Brisk walking is gentler on the joints and excellent for long-duration fat burning; running improves cardio faster and builds power. The key: choose what makes you happy — Bivora rewards both equally.
📊 Scientific comparison
Brisk walking 🚶
Definition: Walking at ~5.5–6.5 km/h (you feel effort but can talk).
Benefits:
- ✅ Lower injury risk
- ✅ Sustainable
- ✅ Fat burning
Drawbacks:
- ⚠️ Slower cardio gains
- ⚠️ Lower calorie burn (~300–400 kcal/h)
Running 🏃
Definition: Running at 8–12 km/h (conversation difficult).
Benefits:
- ✅ Faster cardio improvement
- ✅ Higher calorie burn
Drawbacks:
- ⚠️ Higher injury risk without progressive training
🎯 Who is it for?
Brisk walking is ideal if:
- ✅ You are a beginner
- ✅ You have joint issues
Running is ideal if:
- ✅ You want fast cardio gains
- ✅ You have limited time and want efficiency
🔄 Winning strategy
Combine both: alternating walking and running maximizes both cardio and durability.
❓ FAQ — Walking vs Running
Which burns more calories?
Running burns roughly twice the calories per unit time. Example: 1h brisk walk ~300–350 kcal; 1h moderate run ~600–800 kcal. However, consistency matters — walking more often can match calories burned.

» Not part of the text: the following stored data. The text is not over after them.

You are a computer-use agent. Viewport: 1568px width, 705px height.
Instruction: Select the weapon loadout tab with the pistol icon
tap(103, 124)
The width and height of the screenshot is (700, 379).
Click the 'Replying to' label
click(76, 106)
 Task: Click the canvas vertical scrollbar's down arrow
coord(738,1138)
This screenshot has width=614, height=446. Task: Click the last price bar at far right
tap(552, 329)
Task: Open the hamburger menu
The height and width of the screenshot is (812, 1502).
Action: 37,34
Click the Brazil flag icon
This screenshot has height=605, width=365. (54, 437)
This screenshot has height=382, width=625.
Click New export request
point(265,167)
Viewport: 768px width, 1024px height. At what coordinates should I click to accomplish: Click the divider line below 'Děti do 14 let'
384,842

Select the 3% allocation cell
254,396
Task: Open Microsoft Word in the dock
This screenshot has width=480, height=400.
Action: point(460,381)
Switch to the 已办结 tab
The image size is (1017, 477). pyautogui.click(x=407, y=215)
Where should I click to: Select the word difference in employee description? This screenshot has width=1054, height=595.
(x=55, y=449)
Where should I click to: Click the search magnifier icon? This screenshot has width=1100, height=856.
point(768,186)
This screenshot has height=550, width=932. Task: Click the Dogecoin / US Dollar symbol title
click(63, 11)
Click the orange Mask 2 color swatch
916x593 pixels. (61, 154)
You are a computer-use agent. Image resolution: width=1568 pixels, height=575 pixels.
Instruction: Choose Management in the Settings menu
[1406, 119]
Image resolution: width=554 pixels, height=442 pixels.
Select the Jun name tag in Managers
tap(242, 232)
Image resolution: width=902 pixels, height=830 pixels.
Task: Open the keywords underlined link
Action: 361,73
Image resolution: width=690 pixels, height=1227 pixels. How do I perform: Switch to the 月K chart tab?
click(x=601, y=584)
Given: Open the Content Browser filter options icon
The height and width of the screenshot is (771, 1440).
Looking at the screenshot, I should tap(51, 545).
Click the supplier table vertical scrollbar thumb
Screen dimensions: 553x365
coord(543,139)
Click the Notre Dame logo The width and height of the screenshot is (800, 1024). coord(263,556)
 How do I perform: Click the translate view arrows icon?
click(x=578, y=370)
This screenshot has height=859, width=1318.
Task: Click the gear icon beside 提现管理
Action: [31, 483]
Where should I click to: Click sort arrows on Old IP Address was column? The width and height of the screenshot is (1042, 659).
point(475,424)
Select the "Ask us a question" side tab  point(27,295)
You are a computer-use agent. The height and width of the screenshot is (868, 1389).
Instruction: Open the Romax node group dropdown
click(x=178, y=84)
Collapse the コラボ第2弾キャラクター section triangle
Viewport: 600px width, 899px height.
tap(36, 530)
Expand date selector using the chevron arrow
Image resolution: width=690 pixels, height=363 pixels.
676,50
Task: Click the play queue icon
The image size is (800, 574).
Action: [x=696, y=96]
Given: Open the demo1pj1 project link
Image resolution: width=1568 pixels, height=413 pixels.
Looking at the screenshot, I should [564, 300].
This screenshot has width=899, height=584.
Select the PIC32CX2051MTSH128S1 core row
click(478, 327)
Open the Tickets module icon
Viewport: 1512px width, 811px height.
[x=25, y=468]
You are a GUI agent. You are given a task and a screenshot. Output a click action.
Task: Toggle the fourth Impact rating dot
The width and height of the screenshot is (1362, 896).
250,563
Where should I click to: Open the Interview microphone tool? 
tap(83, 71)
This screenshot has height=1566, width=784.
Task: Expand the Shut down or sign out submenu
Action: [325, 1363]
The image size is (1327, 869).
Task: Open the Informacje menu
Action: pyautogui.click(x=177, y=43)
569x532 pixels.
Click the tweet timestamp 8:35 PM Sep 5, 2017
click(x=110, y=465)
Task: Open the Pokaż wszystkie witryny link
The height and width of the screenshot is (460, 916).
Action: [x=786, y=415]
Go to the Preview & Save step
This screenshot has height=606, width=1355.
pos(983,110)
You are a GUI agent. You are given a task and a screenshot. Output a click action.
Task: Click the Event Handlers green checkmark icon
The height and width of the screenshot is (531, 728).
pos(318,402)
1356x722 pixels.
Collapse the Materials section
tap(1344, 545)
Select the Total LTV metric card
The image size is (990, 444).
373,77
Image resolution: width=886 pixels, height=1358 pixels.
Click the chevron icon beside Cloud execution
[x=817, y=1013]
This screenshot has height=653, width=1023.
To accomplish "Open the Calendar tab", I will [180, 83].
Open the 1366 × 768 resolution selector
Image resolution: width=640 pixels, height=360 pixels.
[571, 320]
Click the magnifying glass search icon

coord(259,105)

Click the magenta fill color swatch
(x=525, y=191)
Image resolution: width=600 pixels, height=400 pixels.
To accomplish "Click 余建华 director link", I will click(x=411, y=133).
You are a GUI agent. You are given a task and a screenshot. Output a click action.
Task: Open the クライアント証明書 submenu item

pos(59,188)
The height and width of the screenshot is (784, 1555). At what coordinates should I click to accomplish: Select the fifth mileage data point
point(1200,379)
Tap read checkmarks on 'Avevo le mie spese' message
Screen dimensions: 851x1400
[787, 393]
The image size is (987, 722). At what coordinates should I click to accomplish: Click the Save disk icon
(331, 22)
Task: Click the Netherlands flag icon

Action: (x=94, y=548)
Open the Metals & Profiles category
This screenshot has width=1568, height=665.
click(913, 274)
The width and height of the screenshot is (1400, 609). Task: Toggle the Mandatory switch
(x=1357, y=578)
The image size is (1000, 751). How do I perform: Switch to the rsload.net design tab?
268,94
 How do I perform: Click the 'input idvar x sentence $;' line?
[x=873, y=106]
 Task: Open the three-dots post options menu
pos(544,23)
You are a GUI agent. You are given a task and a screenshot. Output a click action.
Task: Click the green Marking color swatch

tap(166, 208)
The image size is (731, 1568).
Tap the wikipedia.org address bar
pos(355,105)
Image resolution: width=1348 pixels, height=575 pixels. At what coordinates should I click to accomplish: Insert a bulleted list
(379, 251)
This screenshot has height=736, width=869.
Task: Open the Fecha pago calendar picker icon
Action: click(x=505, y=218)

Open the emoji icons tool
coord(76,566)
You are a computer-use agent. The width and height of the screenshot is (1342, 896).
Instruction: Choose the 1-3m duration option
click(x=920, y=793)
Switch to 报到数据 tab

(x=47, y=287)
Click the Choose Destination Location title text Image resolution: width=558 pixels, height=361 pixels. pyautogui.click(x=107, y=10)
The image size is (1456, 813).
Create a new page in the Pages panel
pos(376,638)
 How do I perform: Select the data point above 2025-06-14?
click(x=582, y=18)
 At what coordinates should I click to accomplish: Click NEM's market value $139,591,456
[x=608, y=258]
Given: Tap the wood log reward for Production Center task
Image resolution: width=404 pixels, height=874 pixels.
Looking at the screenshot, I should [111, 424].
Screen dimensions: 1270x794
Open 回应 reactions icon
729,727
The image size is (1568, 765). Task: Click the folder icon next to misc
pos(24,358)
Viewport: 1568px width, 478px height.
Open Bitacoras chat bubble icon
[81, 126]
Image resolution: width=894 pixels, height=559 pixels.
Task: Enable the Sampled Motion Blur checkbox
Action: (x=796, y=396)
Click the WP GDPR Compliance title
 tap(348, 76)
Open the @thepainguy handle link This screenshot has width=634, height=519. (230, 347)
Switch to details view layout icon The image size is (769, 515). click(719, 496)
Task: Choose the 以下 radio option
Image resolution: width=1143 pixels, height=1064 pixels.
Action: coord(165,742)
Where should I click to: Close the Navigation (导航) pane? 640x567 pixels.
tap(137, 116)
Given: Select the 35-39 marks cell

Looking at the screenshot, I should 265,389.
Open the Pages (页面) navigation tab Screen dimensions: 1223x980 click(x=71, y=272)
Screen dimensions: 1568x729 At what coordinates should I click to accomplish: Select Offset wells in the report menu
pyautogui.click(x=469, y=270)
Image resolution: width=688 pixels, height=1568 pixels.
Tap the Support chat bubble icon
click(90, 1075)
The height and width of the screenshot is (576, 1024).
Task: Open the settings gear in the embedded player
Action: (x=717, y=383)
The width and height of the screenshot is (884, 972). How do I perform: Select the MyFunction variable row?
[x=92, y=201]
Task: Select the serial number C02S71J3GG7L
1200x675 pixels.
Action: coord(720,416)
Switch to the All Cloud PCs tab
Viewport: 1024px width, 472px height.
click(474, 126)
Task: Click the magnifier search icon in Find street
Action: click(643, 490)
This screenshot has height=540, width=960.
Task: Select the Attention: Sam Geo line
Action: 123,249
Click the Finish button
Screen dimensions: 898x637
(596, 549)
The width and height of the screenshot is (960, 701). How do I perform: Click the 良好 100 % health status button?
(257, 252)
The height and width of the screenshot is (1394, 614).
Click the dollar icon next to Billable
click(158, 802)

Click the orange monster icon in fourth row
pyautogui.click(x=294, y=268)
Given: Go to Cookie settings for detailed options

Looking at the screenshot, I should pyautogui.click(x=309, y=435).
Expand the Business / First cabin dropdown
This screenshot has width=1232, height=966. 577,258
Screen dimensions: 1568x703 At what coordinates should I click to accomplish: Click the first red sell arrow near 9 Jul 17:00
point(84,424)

Can I get fit just by walking?
Yes — walking builds base cardio and aids weight loss if regular. For VO2max and power, gradually add running.
How to transition safely?
Progress over 8–12 weeks: introduce run/walk, increase running time gradually, warm up and respect rest.
Should I combine both?
Yes — 3 runs + 2–3 walks per week is a balanced plan.